Derber estabeleceu uma distinção fundamental entre dois tipos de resposta em uma interação: a shift-response, que desloca o centro da conversa para o interlocutor que interrompe, e a support-response, que prioriza a escuta ativa e o acolhimento. Quando a primeira prevalece, a dinâmica de “jogar a bola” — essencial para qualquer conversa saudável — é quebrada, transformando o diálogo em um monólogo solitário disfarçado de interação social.
O impacto da tecnologia na comunicação humana
A digitalização acelerada das relações, potencializada pelo uso onipresente de dispositivos móveis, alterou nossa percepção sobre o outro. Para a psicóloga e escritora britânica Audrey Tang, a introdução da câmera frontal nos smartphones, em 2010, marcou um ponto de inflexão na forma como nos projetamos. Esse hábito de autorreferência, agravado pelo isolamento imposto pela pandemia, consolidou um padrão de comunicação unilateral.
O físico e astrônomo Marcelo Gleiser reforça que a mediação por telas compromete a essência do encontro presencial. Segundo o autor, a ausência do contato visual direto transforma o interlocutor em uma projeção plana, dificultando a empatia. Esse distanciamento alimenta o que Gleiser denomina “tribalismo radical”, onde a incapacidade de ouvir o contraditório reforça a crença de que apenas a própria perspectiva é válida.
Competição e a busca por conexão
Muitas vezes, o desvio do foco em uma conversa não nasce da má intenção, mas de uma necessidade inconsciente de validação ou de uma resposta à ansiedade social. O fenômeno da “disputa de tragédias” ou de sucessos — onde um relato pessoal é imediatamente sobreposto por uma experiência similar ou superior do interlocutor — atua como uma barreira para a conexão real. Em um mundo onde 37% dos adultos relatam altos níveis de estresse, segundo dados da Gallup de 2025, o medo do silêncio leva muitos a falarem excessivamente.
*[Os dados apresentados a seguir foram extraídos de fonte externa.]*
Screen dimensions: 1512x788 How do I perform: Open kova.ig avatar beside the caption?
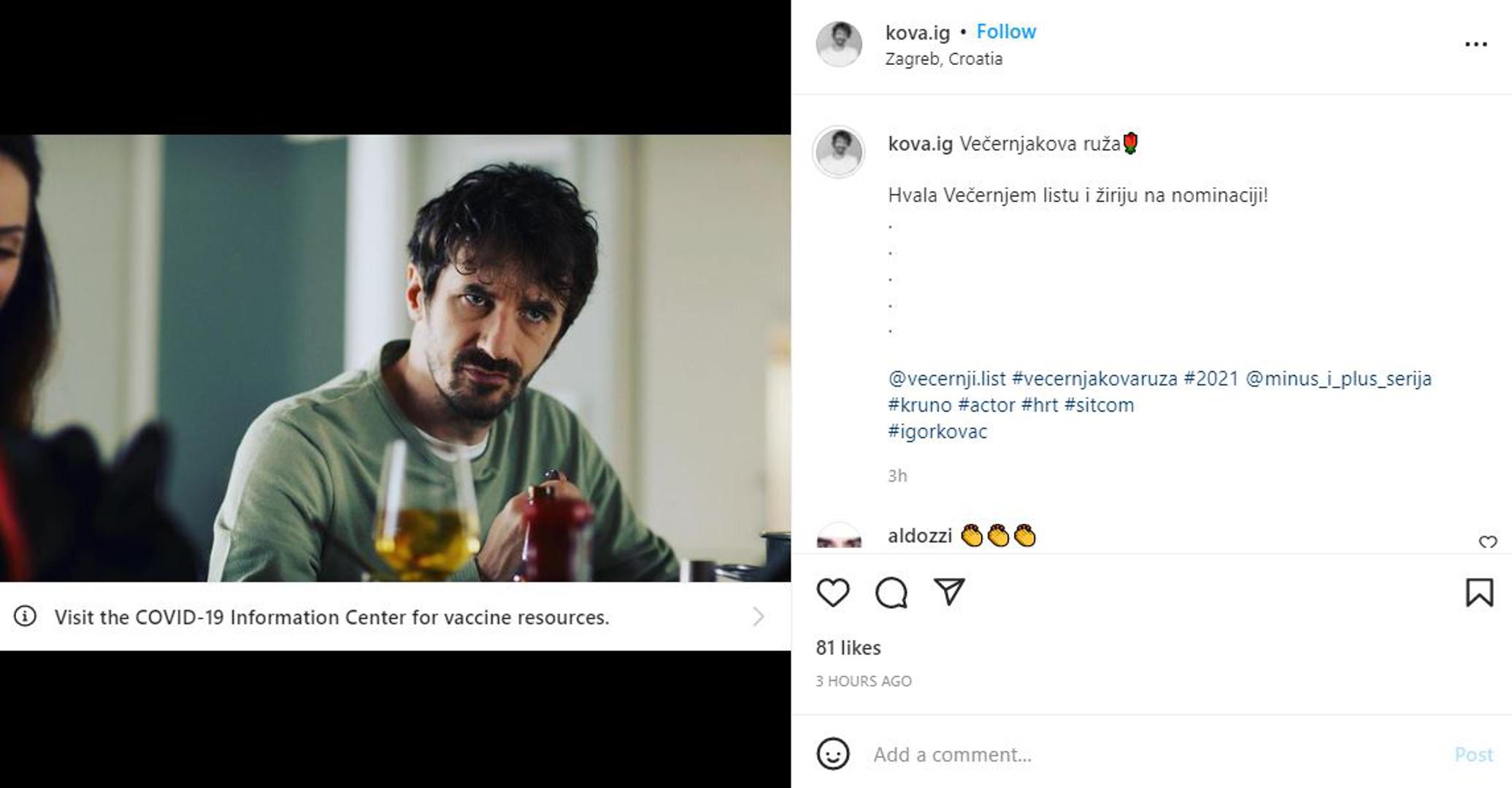[x=838, y=152]
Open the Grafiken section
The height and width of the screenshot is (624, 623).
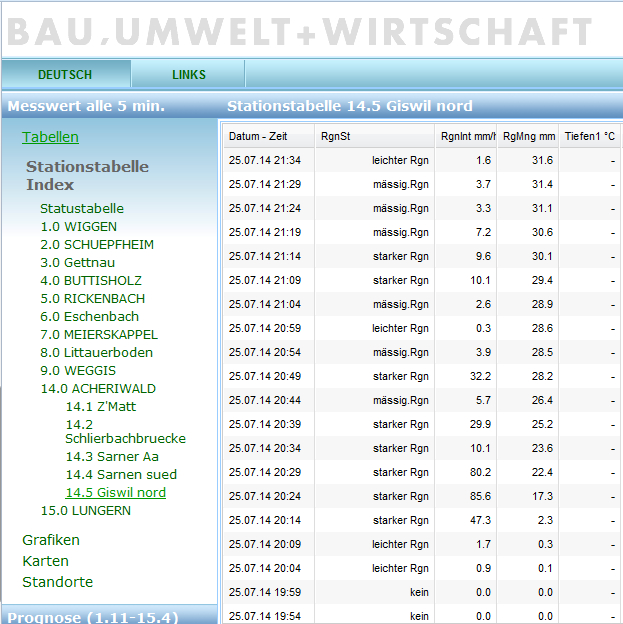coord(50,540)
Entender que o narcisismo conversacional é, muitas vezes, um sintoma de um ambiente frenético permite uma abordagem mais empática. Ao reconhecer esses padrões, tanto em nós mesmos quanto nos outros, abrimos espaço para resgatar a escuta atenta. A habilidade de ceder o protagonismo não é apenas um exercício de educação, mas uma ferramenta essencial para manter a qualidade das relações humanas em um mundo cada vez mais disperso.